So compared with stuff where you do the listening, here's what happens when you're on the internet ...Source and HT to https://twitter.com/RobertGReeve/status/1397032784703655938
"First of all, your social media apps are not listening to you. This is a conspiracy theory. It's been debunked over and over again.
But frankly they don't need to because everything else you give them unthinkingly is way cheaper and way more powerful. Your apps collect a ton of data from your phone. Your unique device ID. Your location. Your demographics.
Data aggregators pay to pull in data from EVERYWHERE. When I use my discount card at the grocery store? Every purchase? That's a dataset for sale. They can match my Harris Teeter purchases to my Twitter account because I gave both those companies my email address and phone number and I agreed to all that data-sharing when I accepted those terms of service and the privacy policy.
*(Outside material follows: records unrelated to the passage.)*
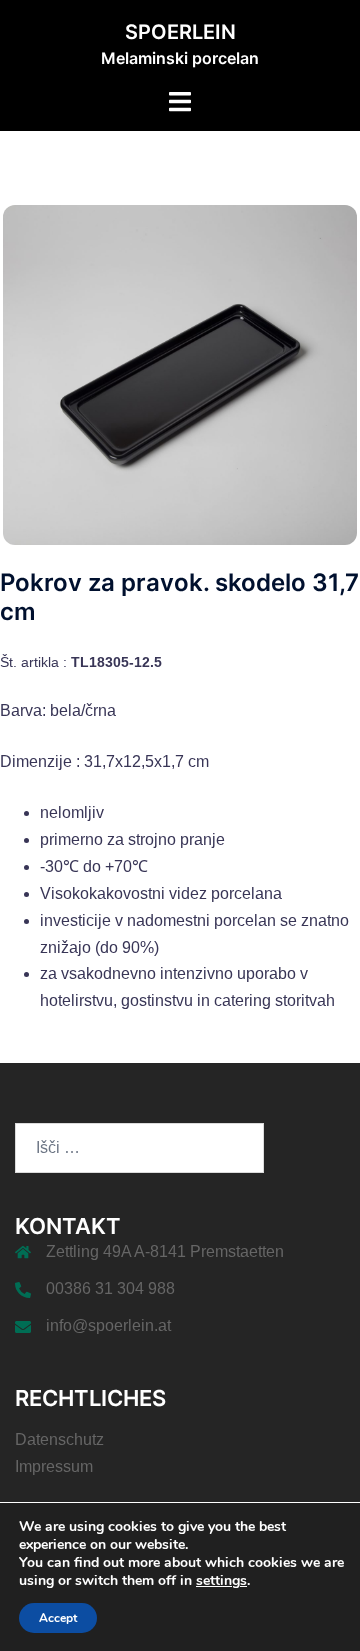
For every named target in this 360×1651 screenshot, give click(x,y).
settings (221, 1581)
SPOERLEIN (180, 32)
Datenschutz (59, 1439)
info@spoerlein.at (108, 1325)
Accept (58, 1618)
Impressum (54, 1466)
Here's where it gets truly nuts, though. If my phone is regularly in the same GPS location as another phone, they take note of that. They start reconstructing the web of people I'm in regular contact with.
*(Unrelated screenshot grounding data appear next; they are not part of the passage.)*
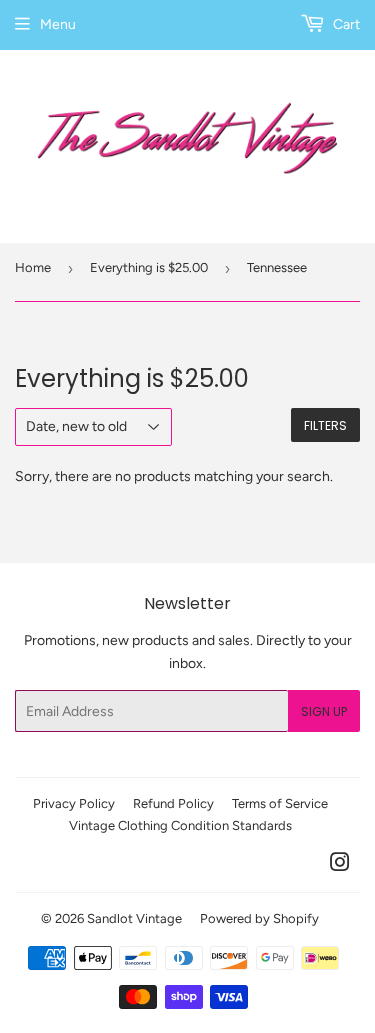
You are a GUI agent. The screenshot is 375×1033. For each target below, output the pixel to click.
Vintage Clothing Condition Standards (180, 825)
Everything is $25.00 (149, 267)
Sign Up (324, 711)
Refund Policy (173, 803)
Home (33, 267)
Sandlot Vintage (134, 918)
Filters (325, 425)
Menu (58, 24)
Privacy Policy (74, 803)
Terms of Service (280, 803)
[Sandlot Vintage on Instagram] (340, 865)
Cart (345, 24)
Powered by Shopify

The advertisers can cross-reference my interests and browsing history and purchase history to those around me. It starts showing ME different ads based on the people AROUND me. Family. Friends. Coworkers.
It will serve me ads for things I DON'T WANT, but it knows someone I'm in regular contact with might want. To subliminally get me to start a conversation about, I don't know, fucking toothpaste. It never needed to listen to me for this. It's just comparing aggregated metadata.
The other thing is, this is just out there in the open. Tons of people report on this. It's just, nobody cares. We have decided our privacy just isn't worth it. It's a losing battle. We've already given away too much of ourselves.
Your data isn't just about you. It's about how it can be used against every person you know, and people you don't. To shape behavior unconsciously."